▶ [Article]:
-*-
Despite having previously had a total floor space of 120,000 square metres to fill, S.I.H.A. have a growing waiting list of exhibitors wanting to join the party; construction work is due to start imminently on an upgrade and expansion to the Messe Essen, but three extra halls were added to the show this year by taking over the adjacent Grugahalle concert venue, together with a temporary structure, to give a total of 127,000 square metres spread over twenty one halls. Squeezed into that space was some 1,250 exhibitors representing thirty different countries, whilst the in excess of 2,500 classic vehicles on display must surely have satisfied the tastes of every one of the record 201,034 visitors who passed through the show during the five days.

A girl can dream

There, that’s the statistics dealt with, but what was the show like? Pretty good actually, although admittedly my visit was briefer than normal this year, meaning that I probably missed as much as I saw.
-*-
▶ [Set of tasks]:
1. According to the Essen show report, how many visitors attended over the five days?
2. What reason does the Essen show report give for the extra floor space, and how was that space provided this year?
3. Please resume the Essen show report from its final sentence, continuing with what the show was like.
The listing after this point is separate material and has no connection to the Essen show report.

▶ [Dataset extract]:
-*-
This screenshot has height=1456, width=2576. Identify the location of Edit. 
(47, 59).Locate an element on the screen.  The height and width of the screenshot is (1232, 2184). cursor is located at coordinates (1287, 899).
-*-
▶ [Answers to each task]:
1. A record 201,034 visitors passed through the show.

2. S.I.H.A. had a growing waiting list of exhibitors, even though the show already had 120,000 square metres. This year three extra halls were added by taking over the adjacent Grugahalle concert venue, along with a temporary structure. That brought the total to 127,000 square metres spread over twenty-one halls.

3.
Droptop Mercs

I did notice that – going against the grain – some of the manufacturer displays were a little reduced from previous years, notably Mercedes-Benz and BMW. They were impressive, all the same. Mercedes’ emphasis was on cabriolets, with a fine display from down the years, well laid out as usual.

BMW 635 Convertible prototype

BMW have a centenary to celebrate this year and so the emphasis was on BMW Classic, with little evidence of Mini and Rolls-Royce history to which they usually like to lay claim. Cars on display were predominantly from the various 3-Series generations as well as the 1500/2002 predecessors.

BMW 2002 turbo

Amongst them was a 2002 Turbo, complete with mirror-image script across the front. From the early days of ‘all or nothing’ turbo power, it was said to be a bit of a handful on the road. Oh, and there was an aeroplane hanging from the ceiling…

VW Golf-based concept

Apparently untroubled by their woes in other parts of the world, the VAG constituent brands once again filled an entire hall with machinery from the back catalogues. VW itself was majoring on 40 years of the Golf GTI, which in keeping with the ‘getting bigger’ theme has put on a bit of middle-aged spread over the years, but then haven’t we all?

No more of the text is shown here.